*** Data

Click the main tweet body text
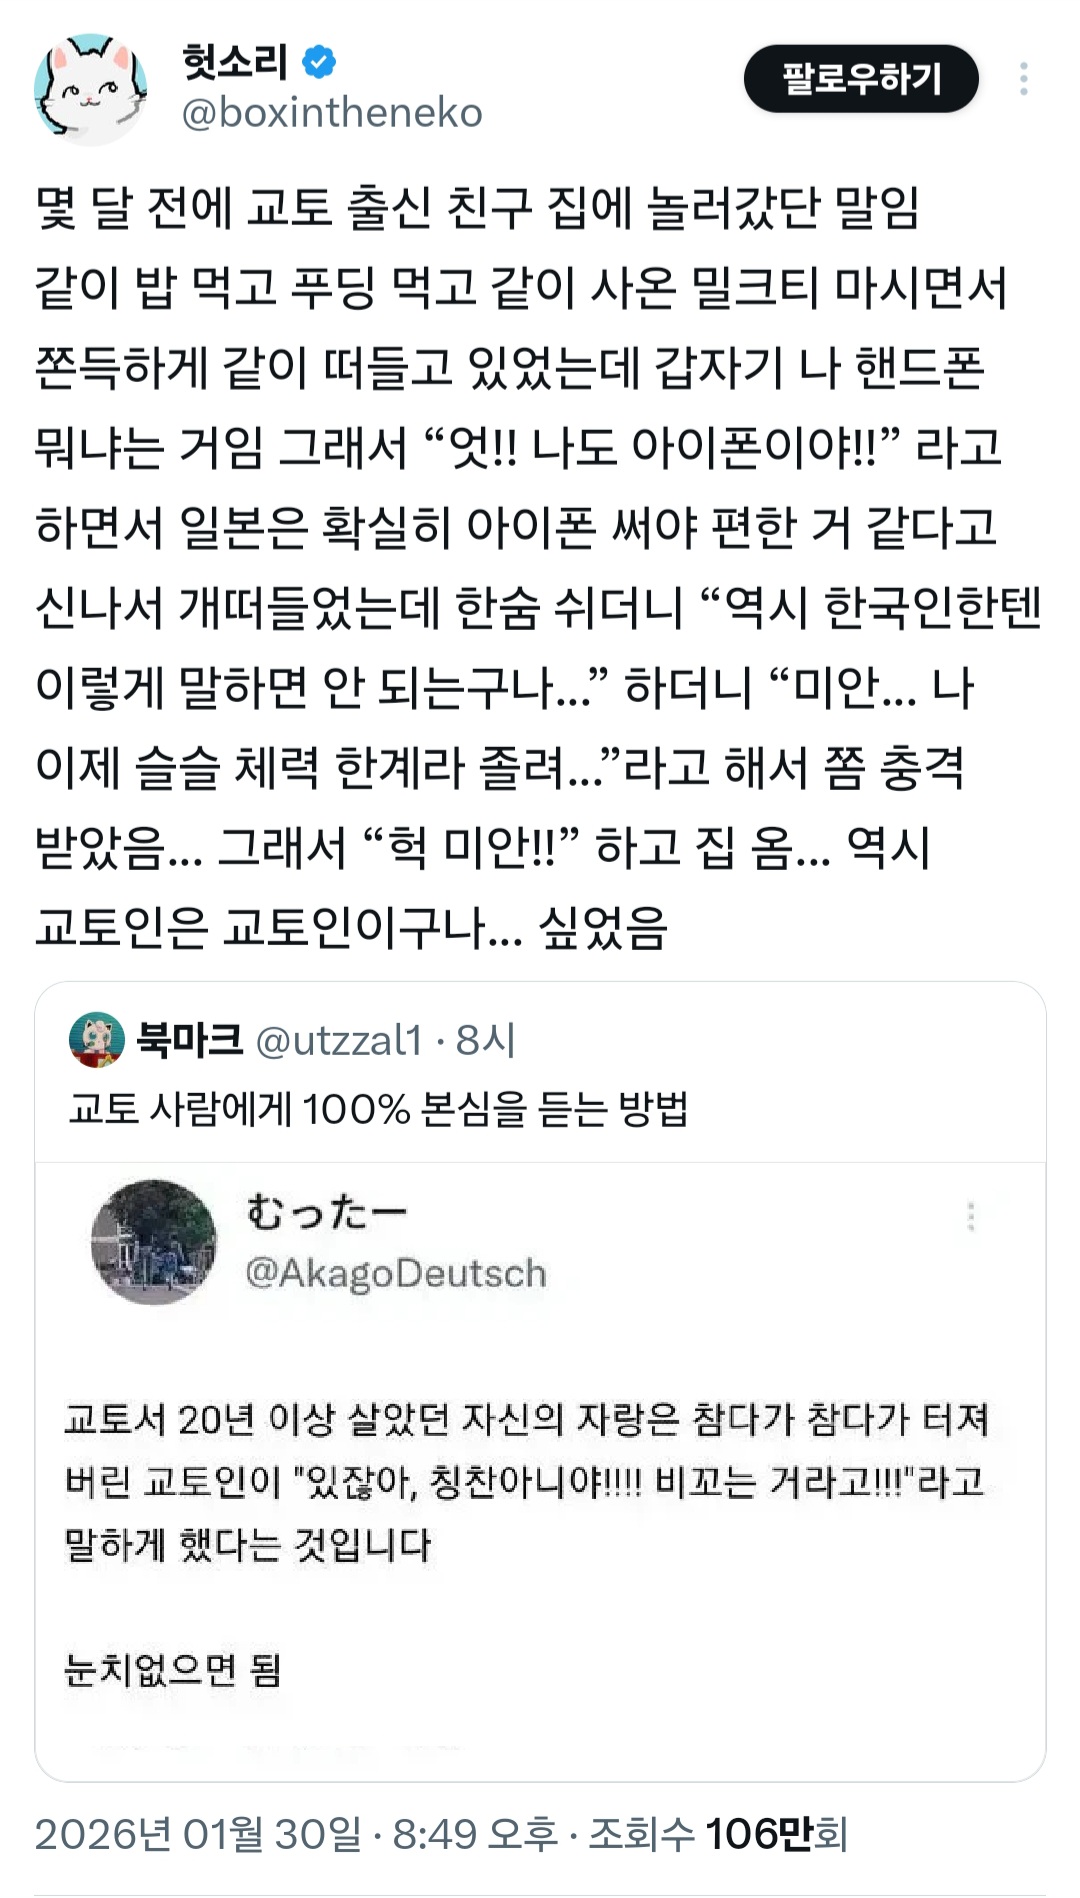[x=538, y=567]
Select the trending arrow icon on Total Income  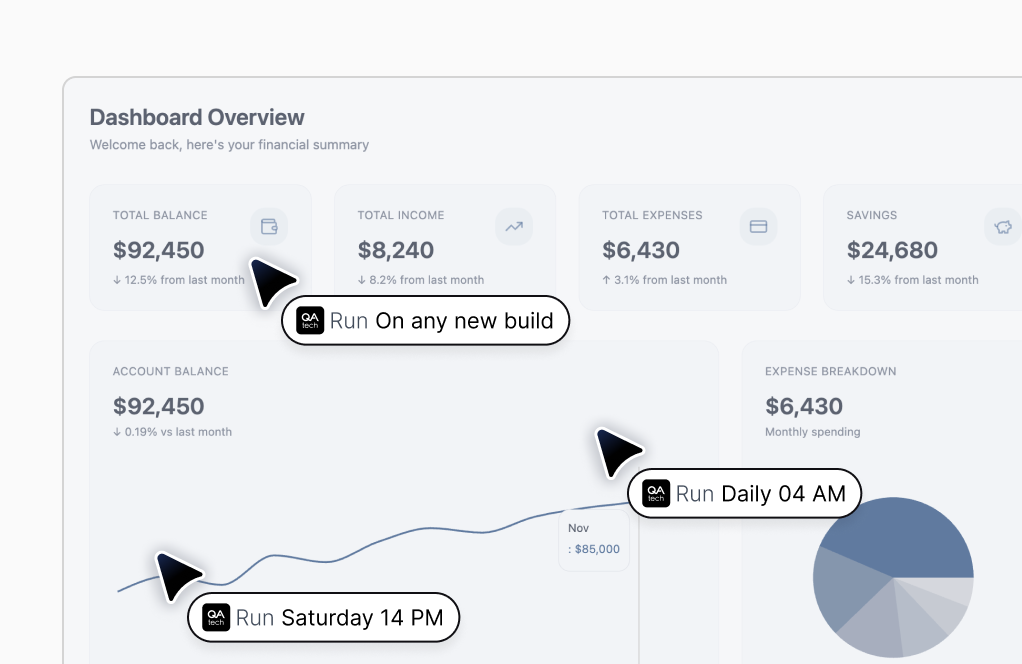click(x=513, y=226)
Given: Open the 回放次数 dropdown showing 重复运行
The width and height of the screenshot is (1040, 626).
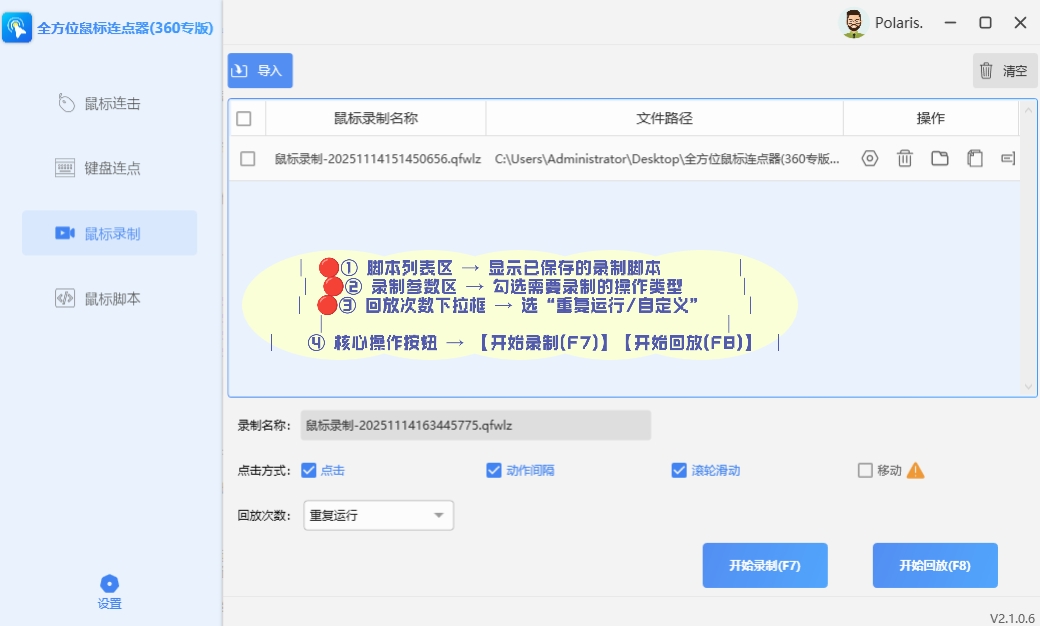Looking at the screenshot, I should (377, 515).
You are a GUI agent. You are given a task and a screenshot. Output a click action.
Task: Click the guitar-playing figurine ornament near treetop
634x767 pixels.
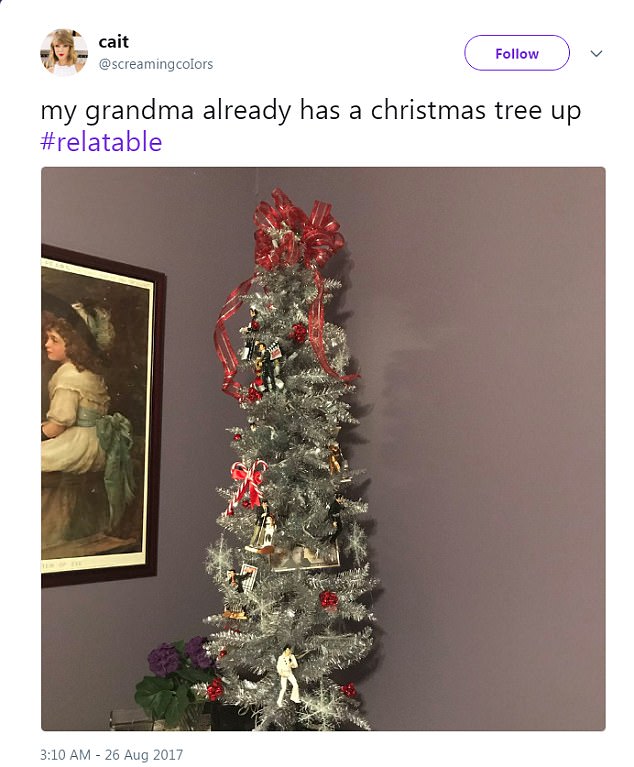pos(264,364)
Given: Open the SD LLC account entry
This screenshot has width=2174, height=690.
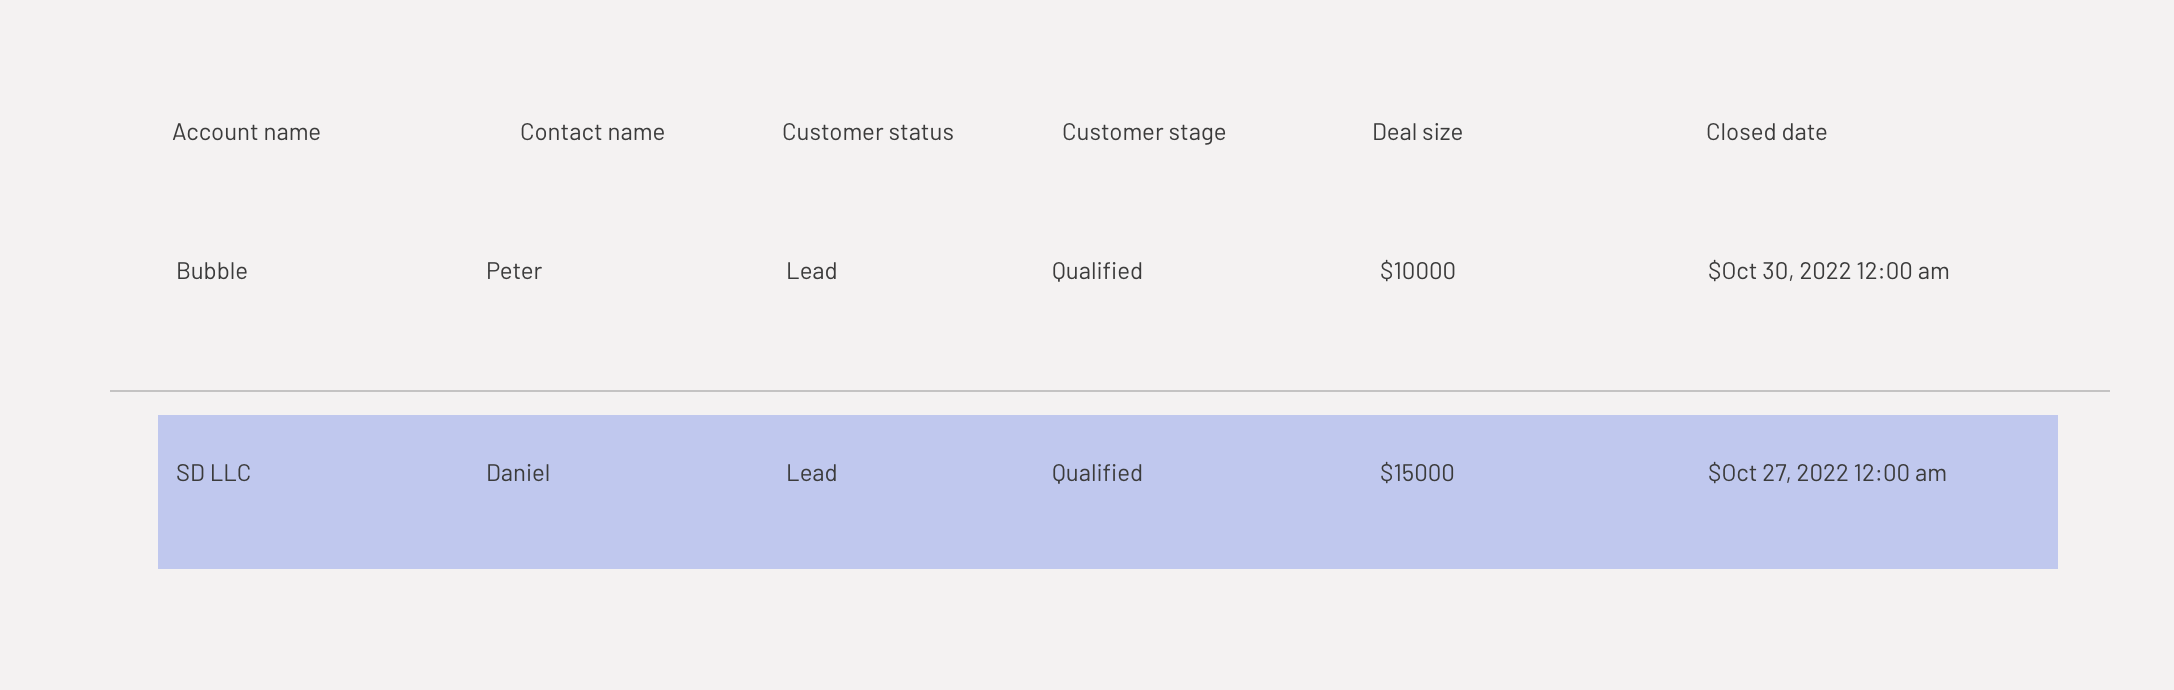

******

__Work to complete__
Pictures aside, set down the lines from the one containing "Given: Open the 回放次数 dropdown showing 重复运行" through the end of the records above, exactly and only those.

__Solution for this exercise__
Given: Open the 回放次数 dropdown showing 重复运行
The width and height of the screenshot is (1040, 626).
Looking at the screenshot, I should (377, 515).
You are a GUI agent. You are given a task and a screenshot. Output a click action.
Task: Click the guitar-playing figurine ornament near treetop
634x767 pixels.
pos(264,364)
Given: Open the SD LLC account entry
This screenshot has width=2174, height=690.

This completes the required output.